Medicine Direct I have been asked to publish important statistics related to sexually transmitted infections.
How much do you know about sexually transmitted infections (STIs)? Have you or anyone you know ever had one?
We found that 58% of the UK had never had a sexually transmitted infection test and another 12% had not had one for over five years.
This is a sizeable percentage – even if you figure out those who have probably not been tested recently because they have a long-term relationship.
It’s also a little worrying when you consider that 26% are only examined when symptoms occur. Some sexually transmitted diseases, such as chlamydia, can be largely asymptomatic, but their effects, especially on women, can be serious.
We also found that another 10% would only get an STI test if their sexual partner told them they had an STI. Link this to the 23% of respondents who would never feel comfortable talking about their sexual history and there is a potential that many people will find themselves with an STI.
Barriers and taboos Much of the problem associated with this relationship between sexual activity, finding regular sexual health tests, and openness to one’s sexual past can be put down to one word: taboo. Well, two words if you include “judgment”.
Sexual education has come a long way over the years, but, to our knowledge, there is still a lot to do. 33% of respondents said they were never informed about sexually transmitted diseases at school, and another 20% rated their education as bad or terrible. This means that more than half of the UK was poorly trained in STIs. The problem is that formal education is only half of the solution to make it easier to be tested regularly and treated appropriately.
We believe that we deserve to make it less scary, embarrassing and confusing (and a number of other emotional states) to include regular tests in our lifestyle.
But that’s terribly preaching, isn’t it? What did Medicine Direct do to help?
Well, we’re trying.

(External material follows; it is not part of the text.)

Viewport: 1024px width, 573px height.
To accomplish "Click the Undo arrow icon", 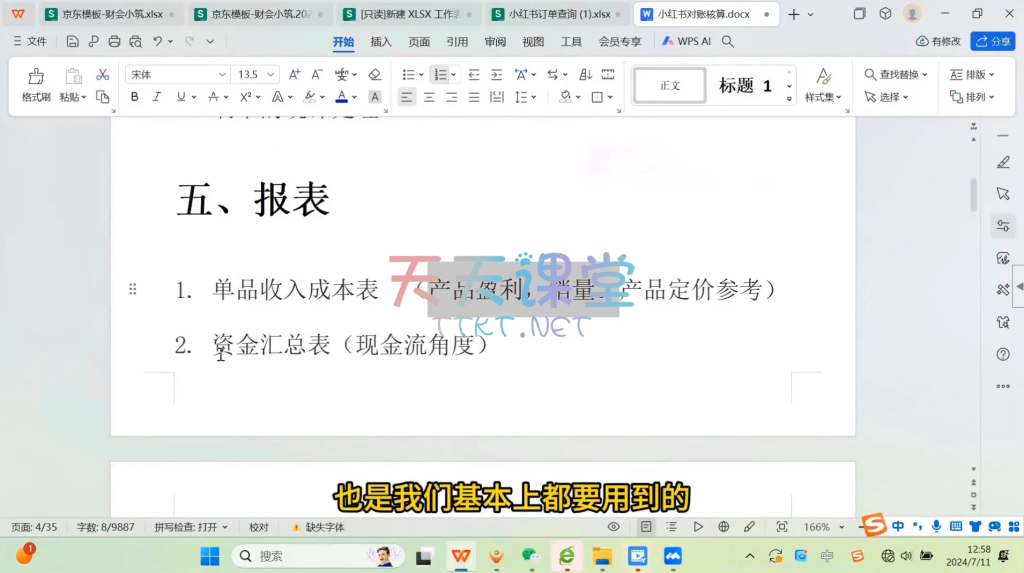I will click(x=158, y=42).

We offer discreet sexual health kits that help you find a diagnosis quickly, easily, and painlessly. We also offer a variety of treatments for most sexually transmitted diseases. Many of these treatments are as simple as a single course of antibiotics.
In addition, we have created a visual guide for some of the most common symptoms (as described by the NHS). Oh yes, and we used fruit to visualize our guide. Why? Have you ever tried to tweet a photo of an STI symptom?
Is not well received.
We also wanted to help reduce the taboos surrounding STIs. The taboos that make people wait too long to see them, or make people feel dirty for being with something. We wanted to direct the conversation and attention to an entertaining and accessible format.
Show me the fruit!
Unusual discharge is one of the most common indicators that something is wrong. If you feel unusual discharge from the vagina, penis, or buttocks, it’s time to go for an exam or speak to a doctor.

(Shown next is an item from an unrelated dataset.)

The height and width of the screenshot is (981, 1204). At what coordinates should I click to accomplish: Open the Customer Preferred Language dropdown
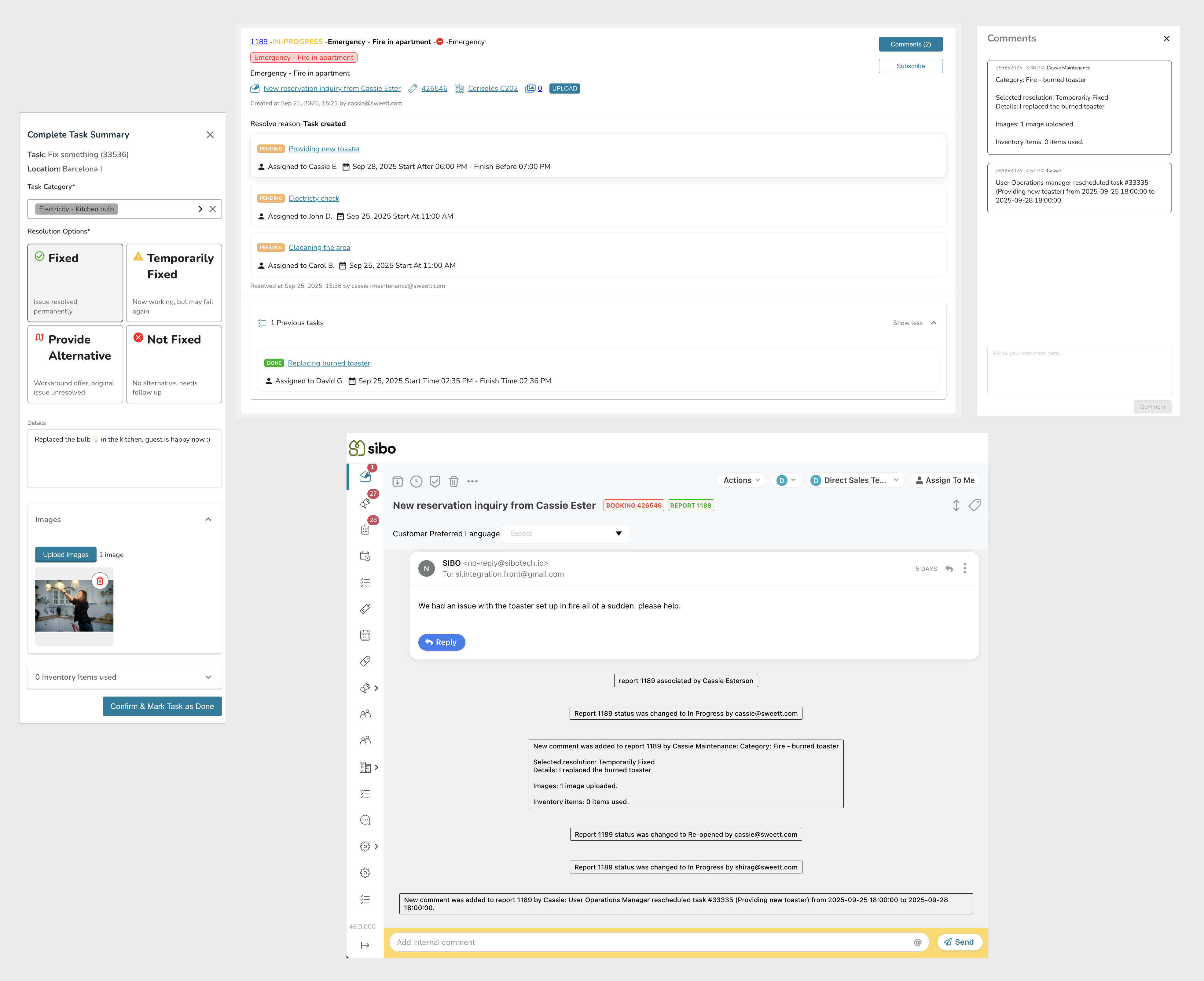(x=565, y=534)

The discharge can take various forms – from color to smell to frequency. It is therefore best to be careful. If it is not in your usual range, have yourself examined.
Discharge is a symptom most closely related to chlamydia and gonorrhea. However, there are other sexually transmitted diseases that can cause unusual discharge, such as genital herpes and trichomoniasis.
Bacterial vaginosis is a possible cause of unusual discharges that are not sexually transmitted – although it can increase susceptibility to other sexually transmitted diseases.
Most causes of discharge can be treated with a short course of antibiotics or, in some cases, with a vaginal pessary.
Lump or skin growth
Skin growth and lumps are symptoms that are most commonly associated with genital warts and are often caused by the human papillomavirus (HPV). If you have small fleshy lumps and bumps in your genital area, it is best to contact a sexual health specialist. Occasionally, these bumps can be textured and rough. They can also itch and in some cases bleeding from the genitals or anus can occur.
Treatment can range from a simple cream to physical removal by a doctor.
Always see a doctor if you have lumps and bumps in the genital area – in rare cases, this can be an indication of cancer.
Rashes or itching
Rashes come in a variety of forms and can be indicators of relatively harmless diseases such as yeast infections or more serious diseases such as herpes and syphilis.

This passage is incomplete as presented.